Bundespräsident Heinrich Lübke verlieh dem Wachbataillon beim Bundesministerium der Verteidigung (WachBtl BMVg) in Bonn die erste Truppenfahne am 7. Januar 1965. Am 24. April 1965 traten Abordnungen von 319 Bataillonen des Heeres zusammen mit den Abordnungen der Luftwaffe in Münster an, um aus der Hand ihrer Inspekteure (Inspekteur des Heeres, Inspekteur der Luftwaffe) die Truppenfahnen entgegenzunehmen. Zeitgleich erhielt die Deutsche Marine auf dem Gelände der Marineunteroffizierschule in Plön ihre Truppenfahnen vom Inspekteur der Marine.[3]
Mitte der 1990er Jahre erhielten auch Regimenter, Höhere Kommandobehörden und Schulen ihre Truppenfahnen.[4]
Die erste Truppenfahne der Bundeswehr befindet sich heute in den Beständen des Wachbataillons beim BMVg (Bendlerblock) in Berlin. Als Symbol für die Integration der Bundeswehr in das Staatsgefüge und ihre Verpflichtung auf die freiheitliche demokratische Grundordnung ist die Truppenfahne fester Bestandteil einer eigenen Tradition der Bundeswehr in der Demokratie.[3]
Verwendung und Bedeutung
[Bearbeiten | Quelltext bearbeiten]Aufbewahrt werden die Truppenfahnen der Bundeswehr üblicherweise in den Dienstzimmern der Kommandeure der jeweiligen Verbände. Beim Einsatz im Rahmen eines militärischen Zeremoniells wird die Fahne vom Fahnenkommando übernommen, das aus zwei Offizieren der unteren Offizierdienstgrade und einem Unteroffizier mit Portepee, meist einem dienstälteren Haupt- oder Stabsfeldwebel, als Fahnenträger besteht. Der Unteroffizier als eigentlicher Fahnenträger übt dieses Ehrenamt üblicherweise über einen längeren Zeitraum aus, die Offiziere hingegen werden von Anlass zu Anlass neu bestimmt. Beim Einsatz als Fahnenkommando tragen die Offiziere eine silberne Fangschnur als Zeichen der Verwendung im protokollarischen Ehrendienst, der fahnentragende Unteroffizier weiße Stulpenhandschuhe als Zeichen seiner besonderen Aufgabe (siehe Bild rechts).

Material:
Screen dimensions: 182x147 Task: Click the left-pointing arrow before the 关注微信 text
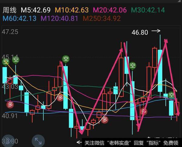click(80, 142)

Anforderung 1: Wo erhielt die Deutsche Marine laut dem Text über die Truppenfahnen der Bundeswehr ihre Truppenfahnen?
Anforderung 2: Führe den Text über die Truppenfahnen der Bundeswehr nach seinem letzten Satz weiter.

Schriftliche Antwort 1: Auf dem Gelände der Marineunteroffizierschule in Plön.

Schriftliche Antwort 2:
Truppenfahnen spielen im Selbstverständnis der Bundeswehr eine große Rolle, insbesondere bei Empfängen mit militärischen Ehren, Gelöbnissen und Vereidigungen. Werden Truppenfahnen im Rahmen solcher oder entsprechender Ereignisse im marschierenden Verband mitgeführt, haben Soldaten in Uniform ihnen gegenüber den militärischen Gruß zu erweisen. Bei organisierten Veranstaltungen werden häufig auch die Zuschauer über Programmhefte bzw. Ansagen aufgefordert, sich beim Bewegen der Truppenfahne zu erheben. Eine in einer Ehrenformation eingetretene Truppenfahne wird beim Abschreiten der Front im Gegensatz zur alten kaiserlichen Armee und Wehrmacht nicht gesenkt.[5]
Die Truppenfahnen der Bundeswehr werden nur bei folgenden Gelegenheiten gesenkt:
- Gelöbnis; ausgewählte Rekruten legen beim Sprechen der Gelöbnisformel ihre Hände auf die Fahne.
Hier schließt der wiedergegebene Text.